Listed entries.
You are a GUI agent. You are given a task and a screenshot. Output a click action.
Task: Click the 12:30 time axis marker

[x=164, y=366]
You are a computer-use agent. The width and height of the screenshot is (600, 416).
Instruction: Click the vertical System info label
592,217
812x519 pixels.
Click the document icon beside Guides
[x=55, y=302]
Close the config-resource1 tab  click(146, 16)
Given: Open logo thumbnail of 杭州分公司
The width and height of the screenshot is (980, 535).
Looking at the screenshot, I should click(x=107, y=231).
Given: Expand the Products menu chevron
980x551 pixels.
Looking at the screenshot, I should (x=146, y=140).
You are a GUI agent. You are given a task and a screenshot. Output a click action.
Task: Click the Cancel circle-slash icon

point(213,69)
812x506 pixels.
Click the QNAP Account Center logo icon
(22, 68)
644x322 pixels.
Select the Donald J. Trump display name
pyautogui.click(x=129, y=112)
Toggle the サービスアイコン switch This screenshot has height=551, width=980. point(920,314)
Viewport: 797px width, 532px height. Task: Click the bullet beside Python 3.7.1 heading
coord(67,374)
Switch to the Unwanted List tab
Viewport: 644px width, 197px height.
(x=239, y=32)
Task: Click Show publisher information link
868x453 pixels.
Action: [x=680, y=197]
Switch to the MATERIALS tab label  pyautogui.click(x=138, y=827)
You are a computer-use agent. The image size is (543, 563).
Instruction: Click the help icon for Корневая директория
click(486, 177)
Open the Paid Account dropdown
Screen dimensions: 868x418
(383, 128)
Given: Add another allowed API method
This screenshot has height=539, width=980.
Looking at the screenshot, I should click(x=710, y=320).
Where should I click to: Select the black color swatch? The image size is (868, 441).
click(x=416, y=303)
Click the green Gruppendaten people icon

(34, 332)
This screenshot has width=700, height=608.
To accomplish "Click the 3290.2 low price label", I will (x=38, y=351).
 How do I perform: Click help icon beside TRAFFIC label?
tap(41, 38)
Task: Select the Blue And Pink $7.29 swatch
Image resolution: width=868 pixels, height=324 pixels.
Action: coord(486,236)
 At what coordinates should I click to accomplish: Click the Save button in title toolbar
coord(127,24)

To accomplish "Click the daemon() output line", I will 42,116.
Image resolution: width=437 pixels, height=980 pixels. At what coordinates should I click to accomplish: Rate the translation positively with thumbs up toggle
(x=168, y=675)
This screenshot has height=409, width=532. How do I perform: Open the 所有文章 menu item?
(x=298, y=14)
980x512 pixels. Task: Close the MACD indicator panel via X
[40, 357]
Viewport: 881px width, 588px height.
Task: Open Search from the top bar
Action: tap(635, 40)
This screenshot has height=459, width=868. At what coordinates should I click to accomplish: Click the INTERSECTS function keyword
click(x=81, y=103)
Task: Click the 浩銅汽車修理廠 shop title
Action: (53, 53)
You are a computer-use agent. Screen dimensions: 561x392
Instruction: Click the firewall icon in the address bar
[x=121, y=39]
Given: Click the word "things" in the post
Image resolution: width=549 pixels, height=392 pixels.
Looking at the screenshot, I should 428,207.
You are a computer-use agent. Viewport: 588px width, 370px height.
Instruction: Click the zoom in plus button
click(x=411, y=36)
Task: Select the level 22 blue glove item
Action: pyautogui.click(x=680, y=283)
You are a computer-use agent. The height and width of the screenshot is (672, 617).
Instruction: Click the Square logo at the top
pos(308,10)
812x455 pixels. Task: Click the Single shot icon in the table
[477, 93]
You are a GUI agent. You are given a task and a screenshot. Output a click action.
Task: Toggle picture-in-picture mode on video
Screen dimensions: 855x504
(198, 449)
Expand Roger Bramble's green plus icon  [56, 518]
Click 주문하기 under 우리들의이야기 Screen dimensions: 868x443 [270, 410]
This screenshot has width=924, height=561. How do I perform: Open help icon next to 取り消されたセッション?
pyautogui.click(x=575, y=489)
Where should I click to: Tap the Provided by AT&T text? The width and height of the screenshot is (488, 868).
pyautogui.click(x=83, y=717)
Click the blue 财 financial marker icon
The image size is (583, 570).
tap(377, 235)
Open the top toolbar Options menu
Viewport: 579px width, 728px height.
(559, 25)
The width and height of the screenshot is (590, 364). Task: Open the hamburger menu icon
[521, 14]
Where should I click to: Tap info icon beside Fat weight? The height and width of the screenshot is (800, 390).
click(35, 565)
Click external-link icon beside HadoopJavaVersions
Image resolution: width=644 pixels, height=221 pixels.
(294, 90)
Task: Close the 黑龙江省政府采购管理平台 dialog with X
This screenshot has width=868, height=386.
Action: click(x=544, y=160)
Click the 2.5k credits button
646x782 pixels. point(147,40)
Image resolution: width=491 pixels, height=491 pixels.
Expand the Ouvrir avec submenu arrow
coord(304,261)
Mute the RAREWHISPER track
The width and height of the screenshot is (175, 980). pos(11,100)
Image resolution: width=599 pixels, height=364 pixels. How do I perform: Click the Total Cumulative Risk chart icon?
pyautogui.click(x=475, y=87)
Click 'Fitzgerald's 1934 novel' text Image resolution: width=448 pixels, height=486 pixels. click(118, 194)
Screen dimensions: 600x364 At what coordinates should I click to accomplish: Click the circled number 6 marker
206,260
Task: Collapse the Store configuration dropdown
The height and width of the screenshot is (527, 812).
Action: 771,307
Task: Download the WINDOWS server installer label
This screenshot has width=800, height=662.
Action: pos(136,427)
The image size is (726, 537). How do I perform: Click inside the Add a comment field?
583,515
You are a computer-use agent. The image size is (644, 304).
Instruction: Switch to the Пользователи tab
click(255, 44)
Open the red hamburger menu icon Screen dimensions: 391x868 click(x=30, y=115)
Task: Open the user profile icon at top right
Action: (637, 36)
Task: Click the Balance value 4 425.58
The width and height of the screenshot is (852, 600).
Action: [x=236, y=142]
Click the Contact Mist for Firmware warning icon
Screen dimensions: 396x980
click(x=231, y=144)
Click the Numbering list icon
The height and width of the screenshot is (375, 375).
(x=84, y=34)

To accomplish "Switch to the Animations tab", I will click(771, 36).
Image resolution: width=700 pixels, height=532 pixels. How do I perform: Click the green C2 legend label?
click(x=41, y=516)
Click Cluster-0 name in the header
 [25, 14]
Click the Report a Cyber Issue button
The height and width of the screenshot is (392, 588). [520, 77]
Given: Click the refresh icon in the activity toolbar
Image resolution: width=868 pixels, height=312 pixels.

Task details. Print exactly the lines of the records from the one containing "Given: Click the refresh" through the end, and nothing besides them.

Final answer.
Given: Click the refresh icon in the activity toolbar
Image resolution: width=868 pixels, height=312 pixels.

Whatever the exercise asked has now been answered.